Hola Mili, ¿cómo estás? – ¡ya estás enorme! ¿cuánto te falta? ¡¡Déjame ayudarte con tus bolsas!!

Bolsas llenas de ropita y cosas para bebé, que seguramente llena de ilusión, esa mujer había comprado. Y casi con seguridad, no tendría que regalarlas, sin usar, a alguien más.

Me sorprendí a mi misma intentando no perder detalle de la escena. Hasta hace unas semanas, apenas veía una embarazada, volteaba la mirada e intentaba ignorar que estaba ahí.

Supongo que estaba entrando en una especie de etapa masoquista, donde no podía apartar la mirada de las cosas, aunque me doliera como un cuchillo de hoja afilada entrando en mi corazón.

La conocida sensación amarga de celos mezclados con envidia se me anidó en el pecho. De inmediato la culpa me asaltó, porque mi cerebro y mi educación me decían que era muy pero muy malo estar sintiendo eso.

Me di la vuelta y dejé a la inocente mujer en su mundo perfecto de algodones color rosa.

Me fui a seguir viviendo mi realidad, triste y gris. Tragándome mis lágrimas mientras iba caminando rumbo al estacionamiento.

 


 

No estás comiendo nada de nuevo 

Es que no tengo hambre – aunque le contesté, no despegué los ojos del plato lleno frente a mí –

– Pero tienes que comer. Te estás recuperando.

¿Crees que me estuve alimentando bien cuando estaba embarazada? – le solté de pronto a mi marido, apartando los ojos del plato que de cualquier forma no pensaba volver a tocar – a lo mejor eso tuvo algo que ver con lo que pasó…

Claro que no tuvo nada que ver. Tú te cuidaste mucho entonces, pero debes seguir haciéndolo o te vas a enfermar. Además, no tiene caso que te sigas preguntando esas cosas que no te llevan a nada. Mejor, piensa en el futuro. O mejor aún, en el presente. Tienes otro hijo y tienes que estar bien para él.

Pero yo seguía dándole vueltas al asunto a la menor provocación, intentando conseguir respuestas de algo que seguía sin entender.

¿Y si hubiera ido cada semana al doctor en vez de cada mes?,  ¿y si hubiera dejado de trabajar?, ¿y si no hubiera hecho aquel viaje? ¿y si…? las preguntas no paraban y la sensación de que había hecho algo ( o todo mal ) durante mi embarazo tampoco.

Todo el tiempo sentía culpa de lo que hice, de lo que no hice y de lo que según yo hice mal.

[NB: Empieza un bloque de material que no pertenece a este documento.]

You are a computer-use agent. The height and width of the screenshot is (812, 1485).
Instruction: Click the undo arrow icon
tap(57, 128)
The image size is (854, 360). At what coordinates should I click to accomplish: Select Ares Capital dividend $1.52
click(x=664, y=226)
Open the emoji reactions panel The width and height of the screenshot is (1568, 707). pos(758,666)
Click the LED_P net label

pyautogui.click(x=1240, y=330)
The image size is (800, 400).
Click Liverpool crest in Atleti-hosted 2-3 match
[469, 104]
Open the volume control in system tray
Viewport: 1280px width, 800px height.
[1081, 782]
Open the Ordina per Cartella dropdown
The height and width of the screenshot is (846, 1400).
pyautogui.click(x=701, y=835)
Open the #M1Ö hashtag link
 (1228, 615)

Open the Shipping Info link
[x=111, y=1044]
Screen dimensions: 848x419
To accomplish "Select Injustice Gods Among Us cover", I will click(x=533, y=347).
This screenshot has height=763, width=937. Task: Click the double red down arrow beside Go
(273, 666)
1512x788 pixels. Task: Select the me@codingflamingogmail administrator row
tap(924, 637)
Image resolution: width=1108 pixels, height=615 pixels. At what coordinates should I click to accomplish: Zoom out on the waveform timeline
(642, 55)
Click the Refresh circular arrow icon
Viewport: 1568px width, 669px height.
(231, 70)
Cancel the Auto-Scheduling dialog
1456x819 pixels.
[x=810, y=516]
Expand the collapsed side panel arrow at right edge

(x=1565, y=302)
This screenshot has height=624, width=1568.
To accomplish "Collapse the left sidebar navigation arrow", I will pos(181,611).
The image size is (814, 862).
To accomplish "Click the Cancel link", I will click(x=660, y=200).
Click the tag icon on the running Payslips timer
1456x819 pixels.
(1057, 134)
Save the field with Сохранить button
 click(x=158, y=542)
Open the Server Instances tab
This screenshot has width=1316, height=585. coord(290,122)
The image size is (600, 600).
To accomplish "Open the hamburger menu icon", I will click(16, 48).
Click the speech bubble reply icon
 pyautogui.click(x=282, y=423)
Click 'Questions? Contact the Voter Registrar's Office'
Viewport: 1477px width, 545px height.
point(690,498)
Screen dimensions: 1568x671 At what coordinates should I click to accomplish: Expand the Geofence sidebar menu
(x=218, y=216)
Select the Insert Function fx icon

De veras no tengo hambre. Prefiero irme un ratito a dormir.

Me levanté de la mesa ante la mirada impotente de mi esposo. Si mi bebé ya no se estaba alimentando de mí, me daba igual comer que no comer.

 


 

26 de Diciembre de 2010:

” Hoy cumple ocho meses mi nena de haberse ido. Ocho meses y parece que solo yo me acuerdo de ella.

Mucha gente piensa que ya estoy bien. Es con la gente que finjo que ya todo pasó, porque no quiero que estén mal por mi culpa, por ejemplo, mi mamá. Me gusta ir a visitarla, pero es muy cansado fingir todo el tiempo que lo superé, y sonreír, y platicar de trivialidades.

Al menos me hace sentir un poquito mejor no preocuparla más a ella.

Y con las personas que no intento fingir, es peor, porque se admiran de que después de “tanto” tiempo, yo siga mal.

Y entonces siento que de veras estoy mal o loca, porque aunque mi corazón me dice que no está listo para seguir adelante, yo debo tener algo alterado en mi cerebro porque la gente opina que ya estuvo bueno de hacer dramas. Me siento culpable por no sentirme bien y olvidarme de todo de una vez. La culpa de amargarle las fiestas a la gente, de recordarles que no siempre todo tiene un final feliz. La inmisericorde culpa que no me deja vivir.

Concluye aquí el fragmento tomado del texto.